Direct Booking is all about providing a flexible, optimized retail experience, with features which bring the right options to the top of the search in the increasingly small space of the mobile front page. It is designed to put the retailer’s brand at the forefront and ensure a direct connection to the consumer, regardless of the context of purchase.
Not only will this serve to counteract the commoditisation of brands in the metasearch environment, but it will also add value to our users by enabling them to complete the transaction within our environment. As users become increasingly mobile, they will migrate from the click-type-tap patterns that are common in apps and sites; so meta needs to evolve from purely being a click-out business.
The evolution of Skyscanner towards Direct Booking has already delivered returns for early adopters, with existing partners experiencing an uplift in booking conversions on basic tickets upwards of 20% across the board, and 50% on mobile. Additionally, there has been an uplift in ancillary ticket sales of over 100%.
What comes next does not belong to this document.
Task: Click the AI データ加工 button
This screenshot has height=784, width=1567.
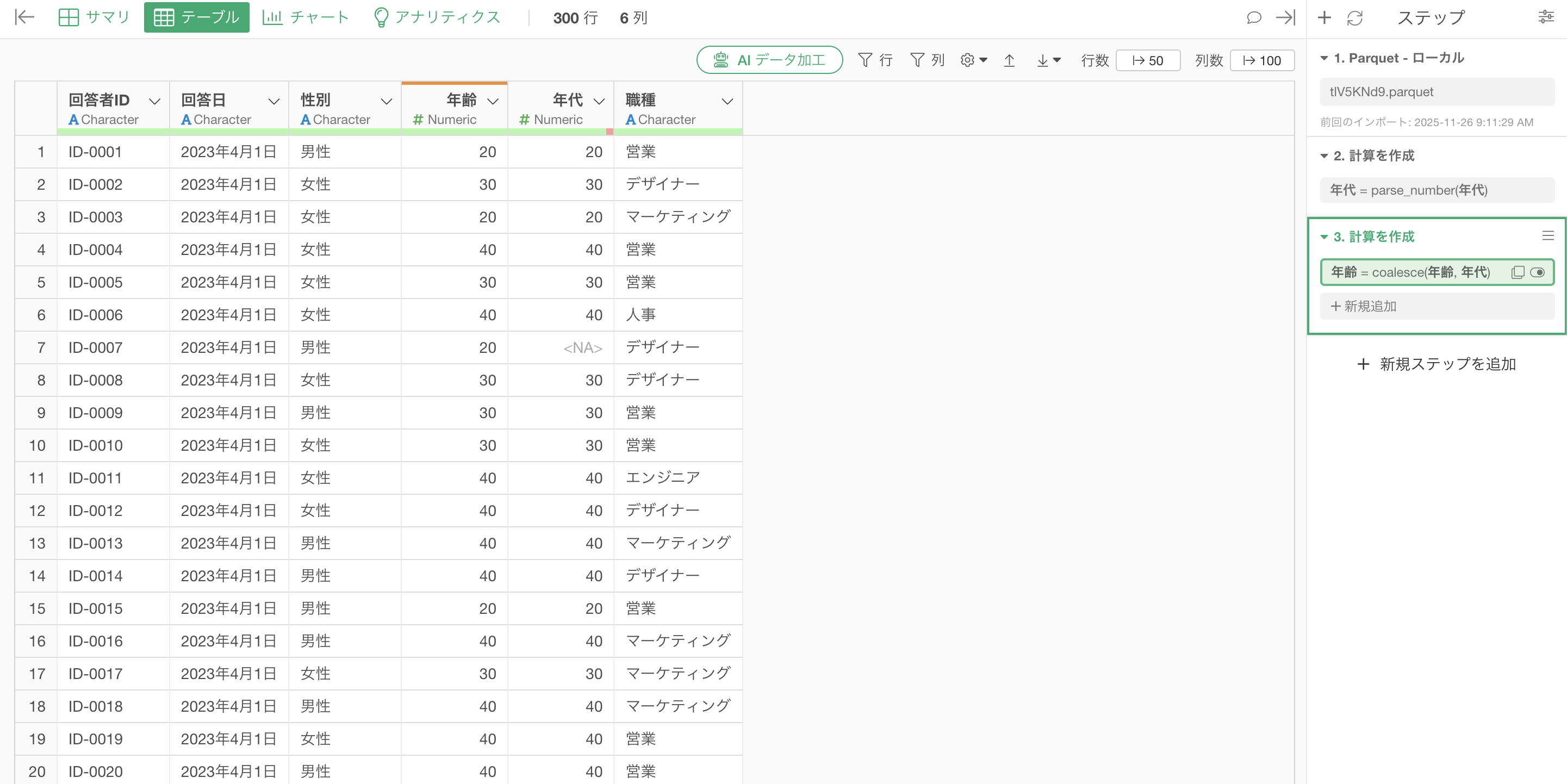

Airlines that are currently looking to integrate with Direct Booking are also benefiting from the ability to get set-up quickly. Direct Booking is compatible with any NDC-ready provider, and the full set up process is outlined in our ‘Guide to NDC’ delivered in collaboration with IATA. We can also support other integration types.
Are you retail ready?
With the data continuing to highlight the shift from desktop to mobile, and the retailing and payments trends that are emerging from the East, it is time to ask: what are you doing to enable your brand to thrive in the hyper-connected, mobile-centric and increasingly fragmented world that you operate in?
If you aren’t already embracing the digital disruption in distribution, now is the time to.